Raw records
++++++

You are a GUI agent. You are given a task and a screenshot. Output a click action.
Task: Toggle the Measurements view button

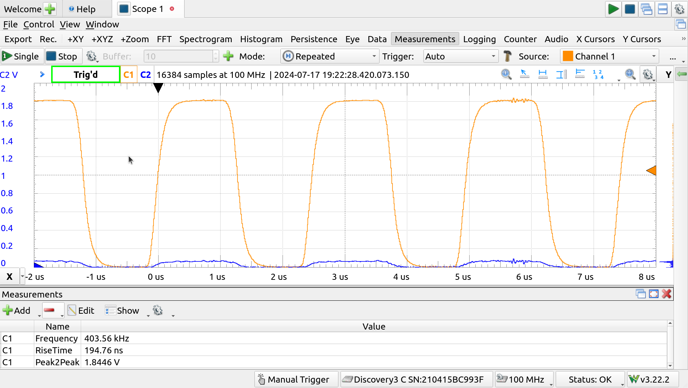coord(425,39)
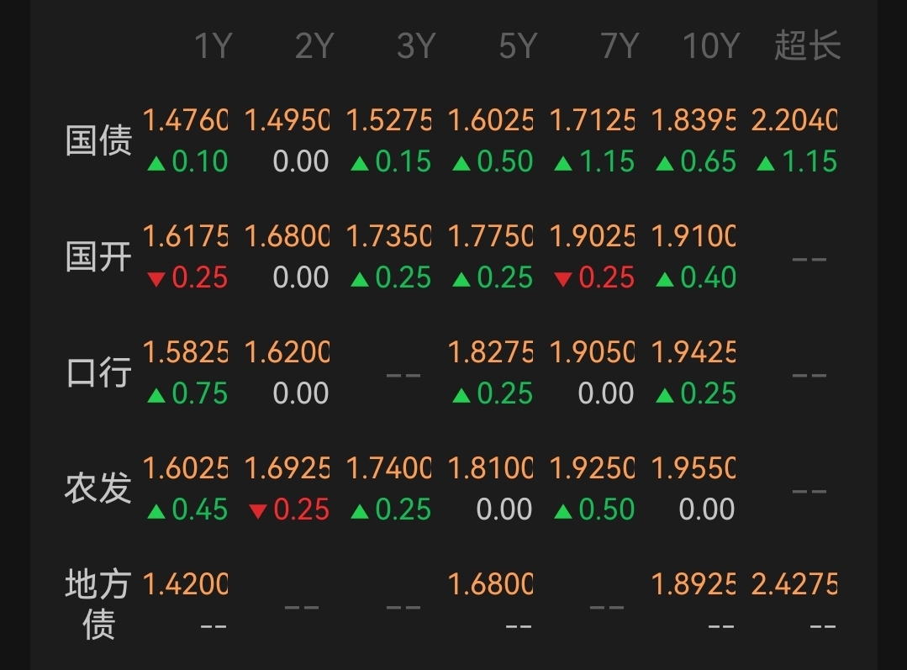Select the 口行 bond row label

pyautogui.click(x=98, y=373)
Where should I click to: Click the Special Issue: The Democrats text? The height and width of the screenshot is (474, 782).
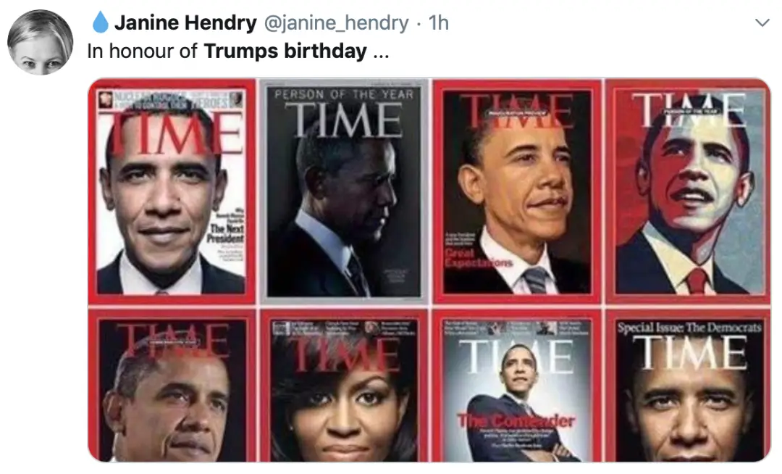click(x=689, y=328)
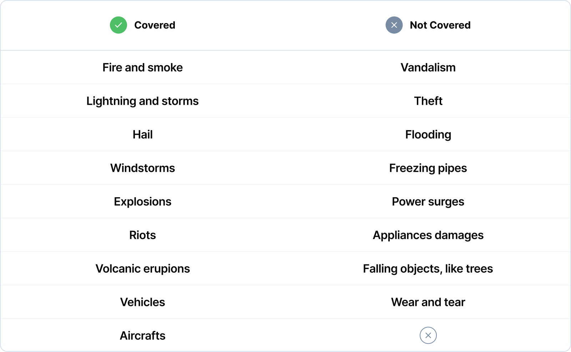Select Theft in the not covered list
This screenshot has width=571, height=352.
tap(428, 101)
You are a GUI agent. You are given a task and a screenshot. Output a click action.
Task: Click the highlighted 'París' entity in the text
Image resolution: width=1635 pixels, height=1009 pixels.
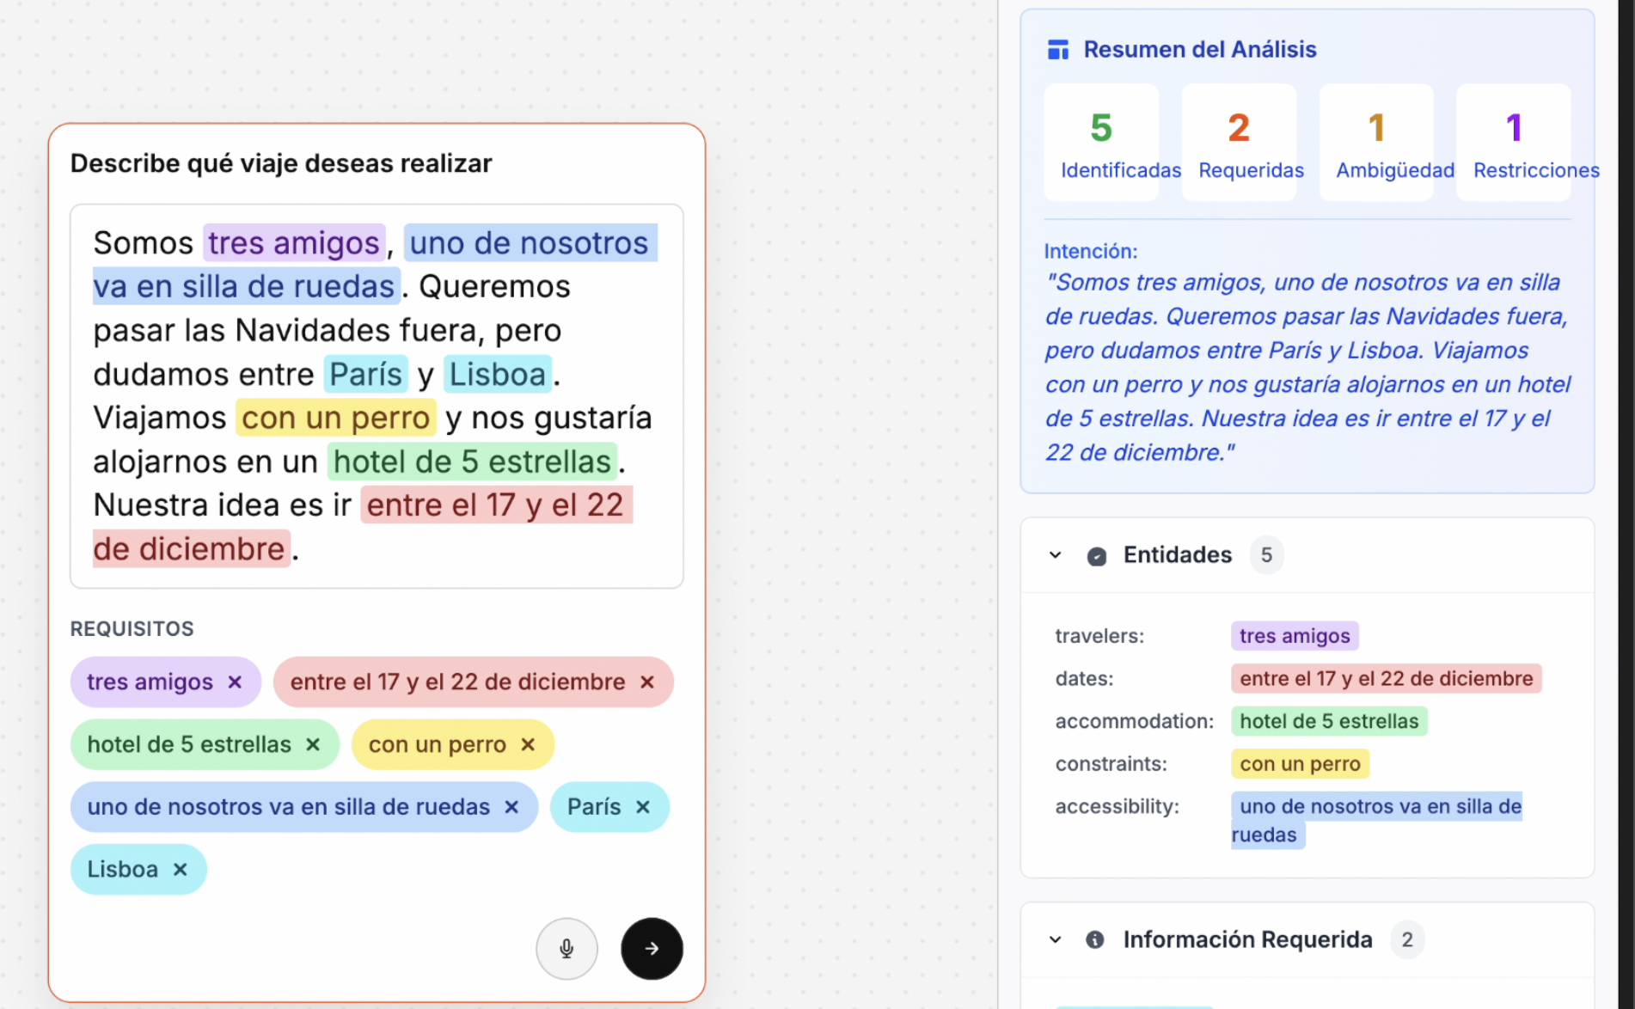[x=365, y=374]
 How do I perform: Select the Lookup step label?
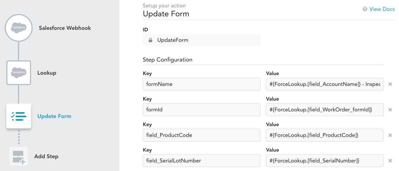click(x=47, y=73)
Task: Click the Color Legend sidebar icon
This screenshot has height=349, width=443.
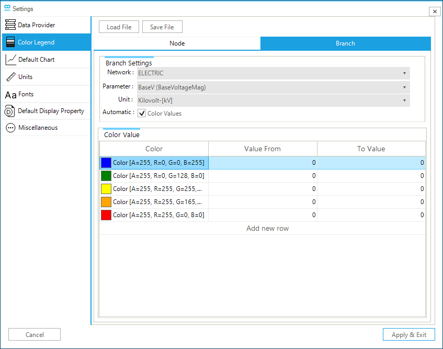Action: tap(10, 42)
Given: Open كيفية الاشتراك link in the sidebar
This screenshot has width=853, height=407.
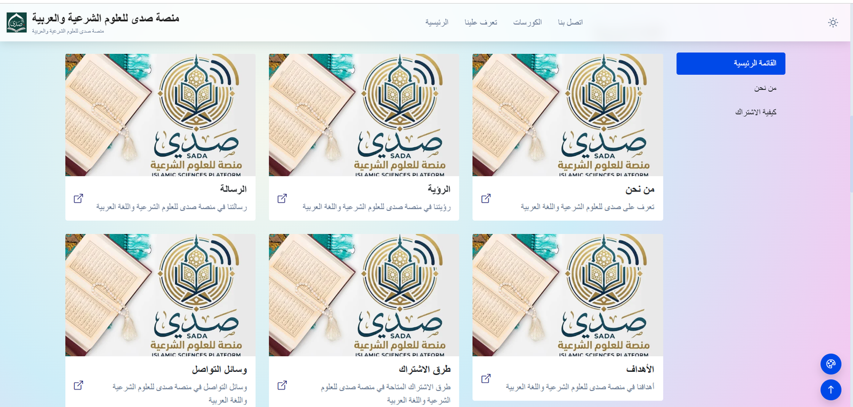Looking at the screenshot, I should [755, 112].
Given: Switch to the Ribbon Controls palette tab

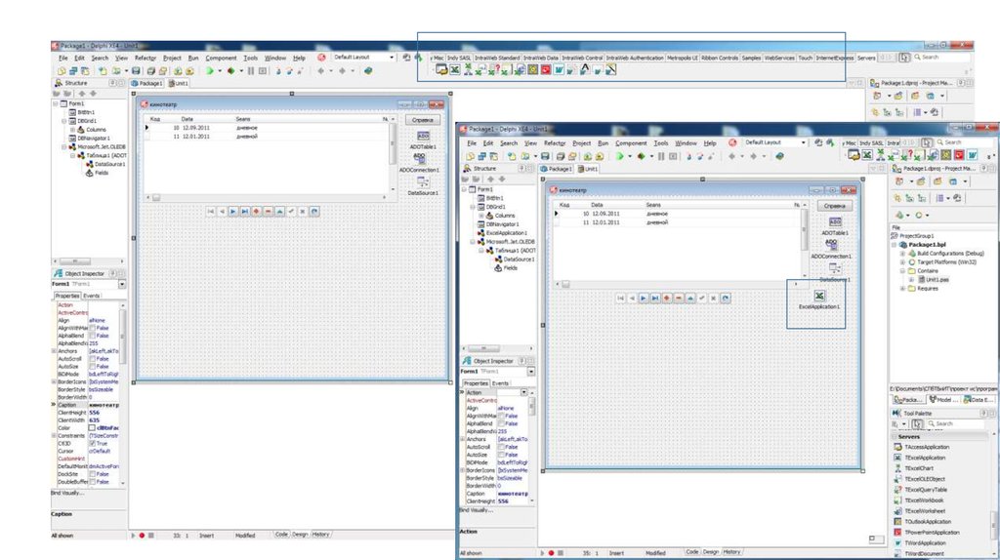Looking at the screenshot, I should tap(720, 58).
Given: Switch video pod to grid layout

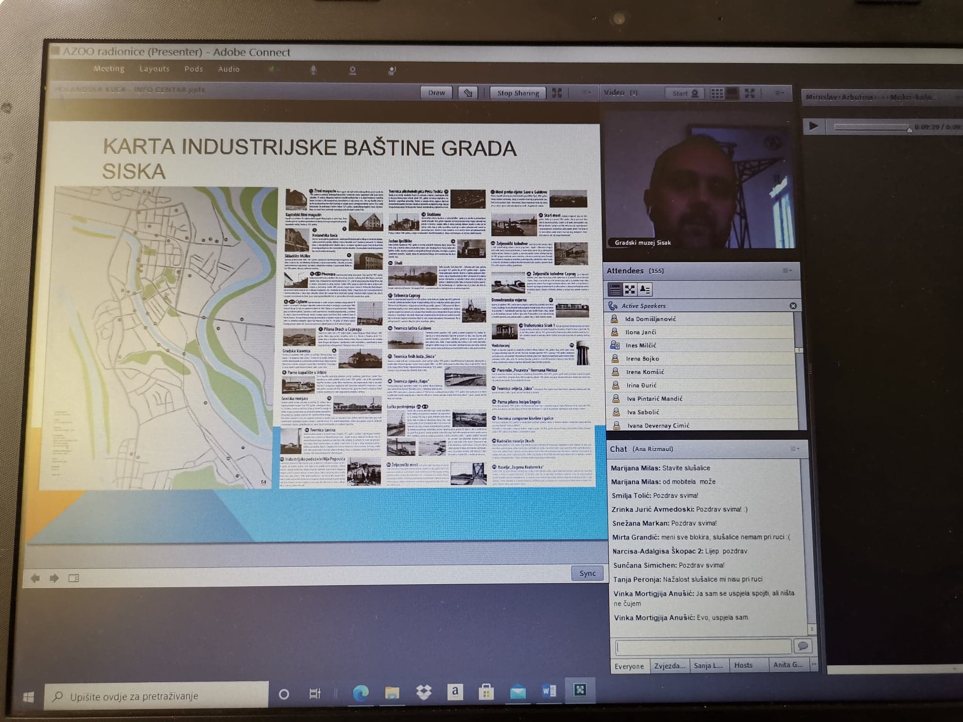Looking at the screenshot, I should [716, 93].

++++++

(TASK BRIEF) Update the data above by replacing "GUI agent" with "interface assistant" throughout and changing nothing else. Leave the pictures out of your answer.

(EXERCISE RESULT)
You are a interface assistant. You are given a task and a screenshot. Output a click action.
Task: Toggle the Measurements view button

coord(425,39)
Select the 口行 bond row label

pyautogui.click(x=98, y=373)
Where should I click to: Click the Special Issue: The Democrats text? The height and width of the screenshot is (474, 782).
click(x=689, y=328)
Select Theft in the not covered list
This screenshot has width=571, height=352.
tap(428, 101)
You are a interface assistant. You are given a task and a screenshot. Output a click action.
Task: Click the highlighted 'París' entity in the text
Image resolution: width=1635 pixels, height=1009 pixels.
[x=365, y=374]
 How do I perform: Select the Lookup step label?
click(x=47, y=73)
Task: Click the Color Legend sidebar icon
This screenshot has height=349, width=443.
Action: tap(10, 42)
Given: Open كيفية الاشتراك link in the sidebar
This screenshot has width=853, height=407.
Looking at the screenshot, I should [755, 112].
Given: Switch to the Ribbon Controls palette tab

Looking at the screenshot, I should tap(720, 58).
Given: Switch video pod to grid layout

Looking at the screenshot, I should [716, 93].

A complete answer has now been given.